### [What to do]
Return every line of the entries below that contains the string "Where".

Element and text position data
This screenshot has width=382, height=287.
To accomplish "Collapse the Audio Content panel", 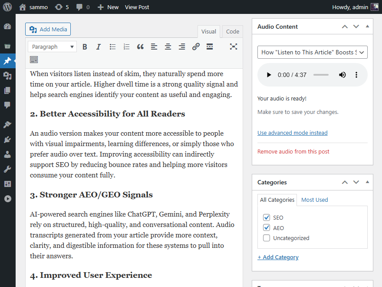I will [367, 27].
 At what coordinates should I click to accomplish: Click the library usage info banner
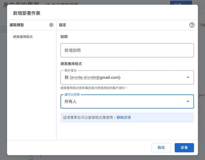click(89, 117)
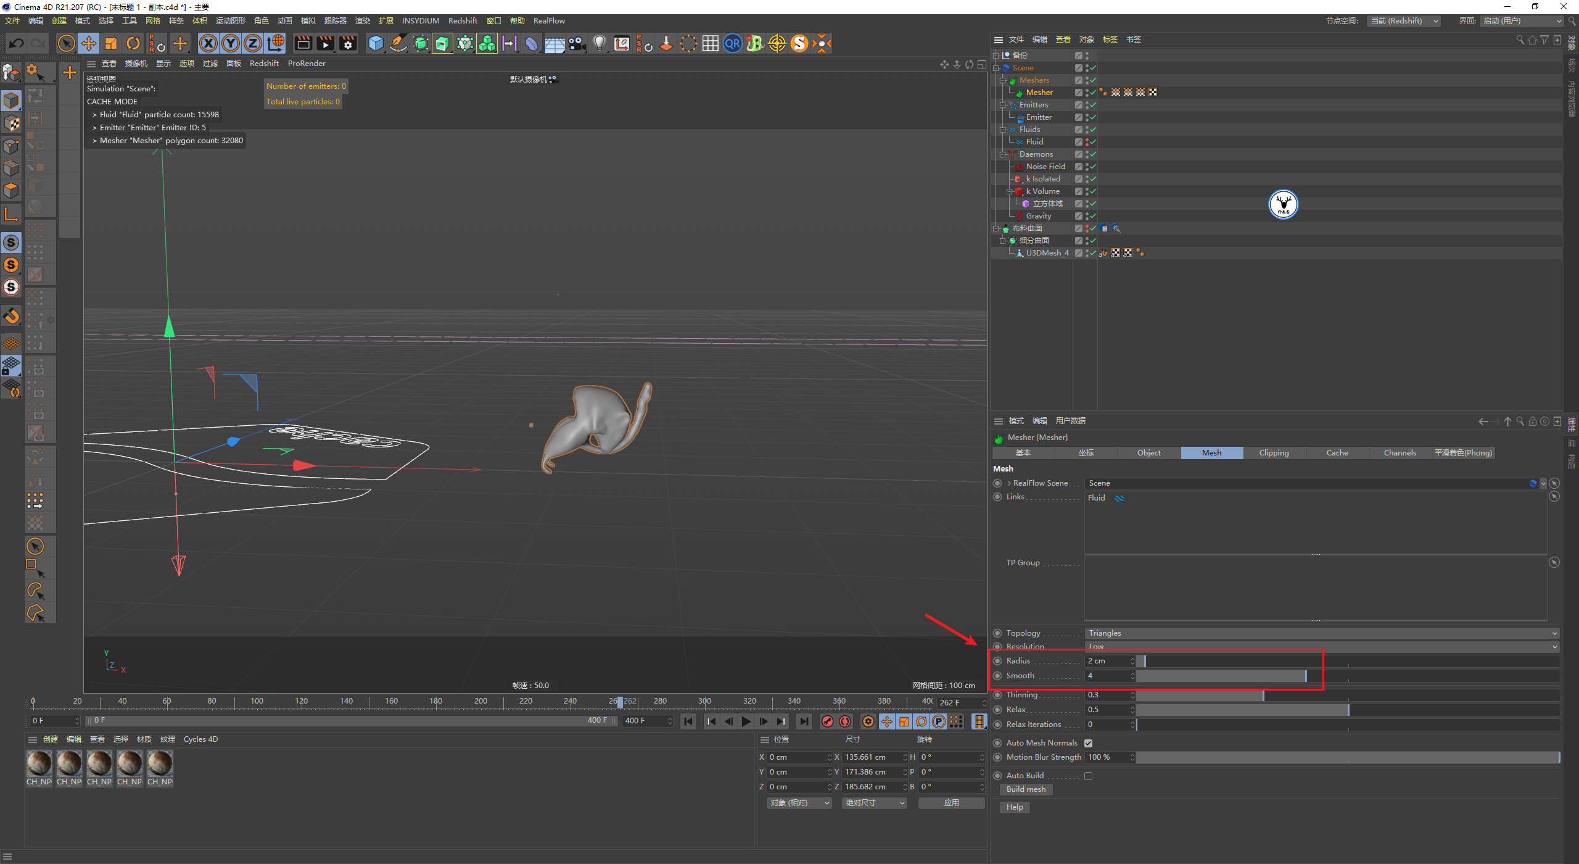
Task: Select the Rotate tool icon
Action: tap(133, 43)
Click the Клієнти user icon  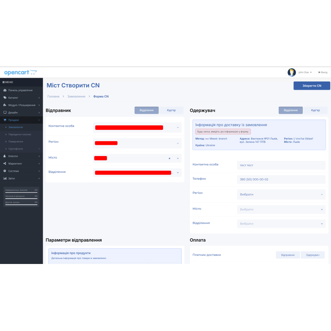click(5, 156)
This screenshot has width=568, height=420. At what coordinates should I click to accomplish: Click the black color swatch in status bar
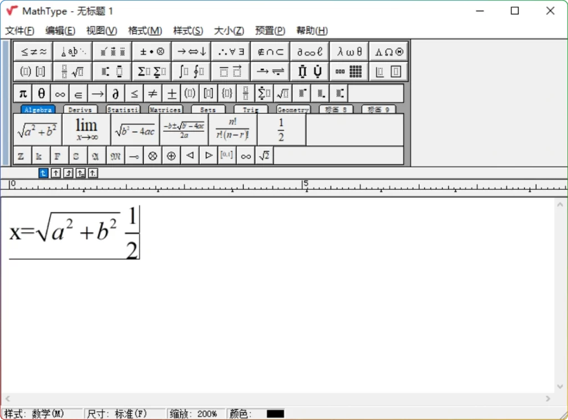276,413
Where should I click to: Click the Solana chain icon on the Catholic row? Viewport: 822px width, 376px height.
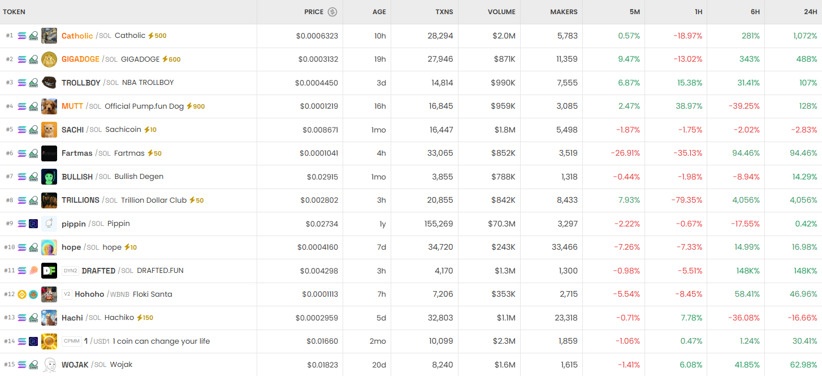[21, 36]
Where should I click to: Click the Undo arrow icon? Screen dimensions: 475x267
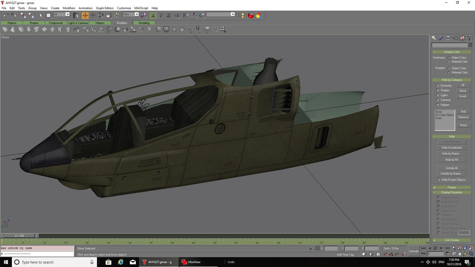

### [Answer to this exercise]
Where should I click to: Click the Solana chain icon on the Catholic row? Viewport: 822px width, 376px height.
Where should I click to: Click the Undo arrow icon? Screen dimensions: 475x267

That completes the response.